Anyone found relief from symptoms by using anticoagulants?

I have SPMS and in all the years I have had symptoms the only treatment that gave me noticable relief was steroids until recently when I was prescribed blood thinning meds for a blood clot in my leg.

The ‘side effects’ of these anticoagulants have been amazing, I was almost unable to walk, climb stairs, get into a bath etc. until the day after I started these, now I have energy, strength and flexibility I thought I would never have again. I have been able to start some meaningful exercises again and all of a sudden I have a bit of hope.

I have read about the unapproved jugular stent procedures that have been carried out in some places and it makes me think that by thinning the blood, there is less resistance to blood flow which would potentially have a similar effect to widening the jugular vein.

So, the reason for this post is to see if others have experienced this effect too, if a simple cheap pill a day can make such a difference then there may be grounds for some research into it. I’ve had a browse on the internet and can’t find any info on this.

I am glad the anticoagulant has done it’s job and improved things for you but it is more than a simple pill.

It is prescribed mainly for people at risk of the blood clotting too much, which can lead to stroke or heart attack.

I have a friend who takes it for Lupus. It is a constant balancing act for her. It can be equally as dangerous for the blood not to clot enough…excessive bleeding.

xx

Thanks for your reply Blossom,

I wasn’t suggesting that blood thinners are the answer, you’re absolutely right about the dangers and the balancing act.

I was just thinking that if they can have such a drastic effect on MS symptoms then perhaps some research may come up with a safer alternative that will still give symptomatic relief.

Many successful drugs have been developed after it has been observed that the side effects were accidentally beneficial.

I’ve had my MS for about 20 years now, this is the only time, with the exception of steroids in the early days, that any medication has had a positive effect, particularly regarding energy and fatigue. I have been so disappointed in the standard treatments for MS, they tend to make me feel worse, so you can understand why I’ve started this thread.

I would really like to know if there are others out there that have experienced the same positive side effects.

If it all sounds a bit desperate, then I suppose it is, but as I’m sure you know MS is a very difficult illness to treat and we’re all looking for something that can improve our quality of life.

Maybe I’m being a bit naive thinking that this effect hasn’t been noted and investigated previously.

Cheers.

Very interesting ! I’m primary progressive and have had CCSVI treatment twice. Both times, big symptom improvement for a few weeks. I also discovered improvement for 24 hours after taking Cialis (similar to Viagra). These drugs increase blood flow.

I wonder if a simple blood thinner like aspirin would help. Might give it a go !

John

oh how i remember how wonderful i felt after my ccsvi treatment.

pity it didn’t last.

makes sense though that the blood thinners help.

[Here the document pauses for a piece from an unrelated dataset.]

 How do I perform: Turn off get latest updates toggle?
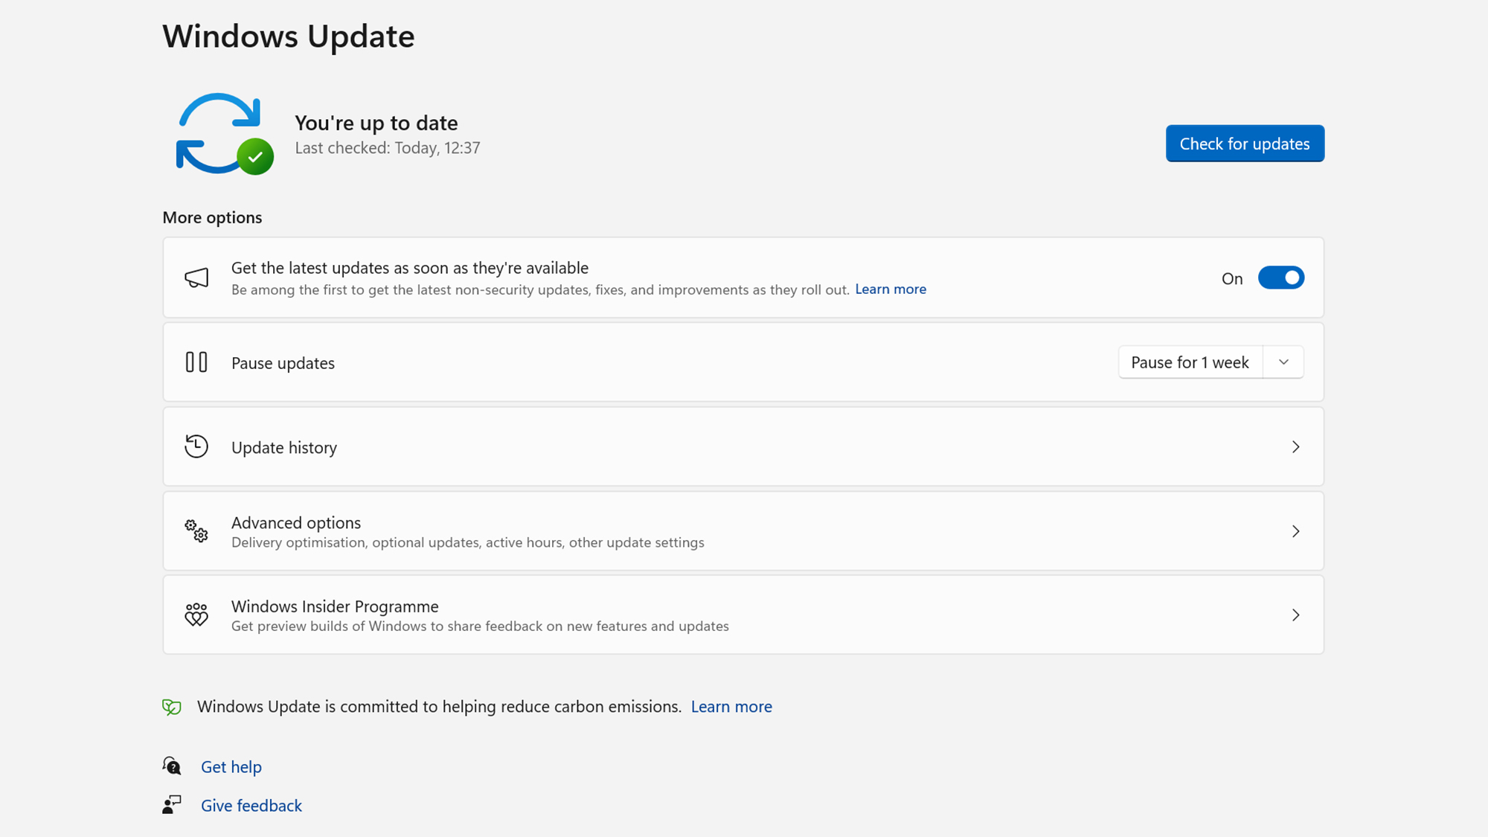pyautogui.click(x=1280, y=278)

i’m taking aspirin with my tecfidera.

​carole x

I totally agree with your reasoning.I went to Frankfurt five years ago and had an MR Venogram done which showed I have bad stenosis in both jugular veins.I didn’t have the £8,000 for the Liberation Procedure,but will be having it done in California when the balls drop.

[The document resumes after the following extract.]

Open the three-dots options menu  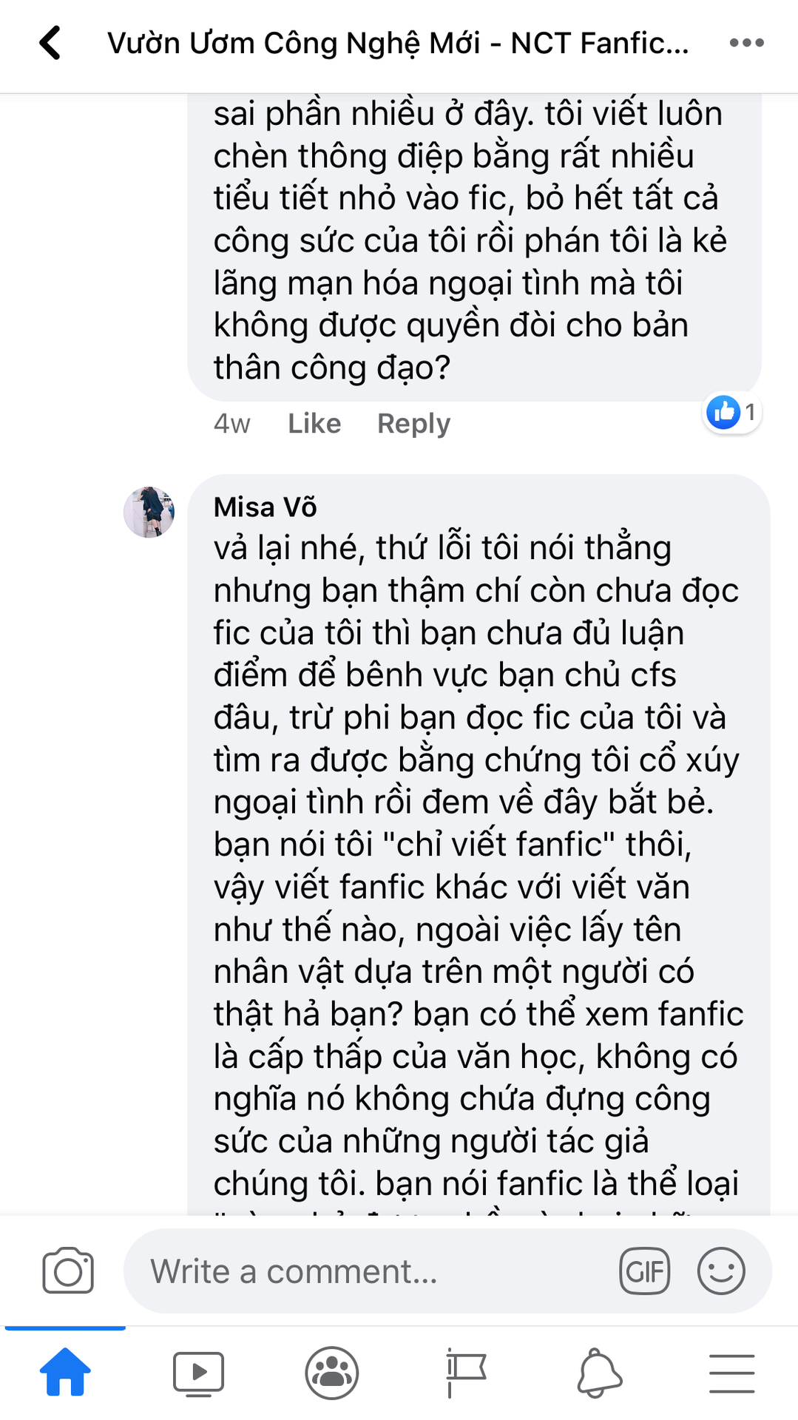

The NHS will not prescribe anti-coagulants to MS people because there is no scientifically proven evidence, NICE don’t allow it and the drug industry wouldnot allow a cheap treatment to eat into the £9 billion that MS drugs are worth annually.Synical perhaps,but the drug industry don’t want their ‘golden goose’ getting better…that’s us.

Wb

Hi John,

I’m starting to think the same as you regards aspirin, my current prescription of Xarelto (blood thinner) is for 6 months and I expect things to go back to my normal state after that, which will be tough.

Woblyboy has posted and I think he may have hit the nail on the head regarding Big Pharma and NICE guidelines

Who’d have thought a Deep Vein Thrombosis could be so enjoyable!

Wobz

Hi Woblyboy,

Thanks for the post, good luck with the Liberation Procedure when you go for it.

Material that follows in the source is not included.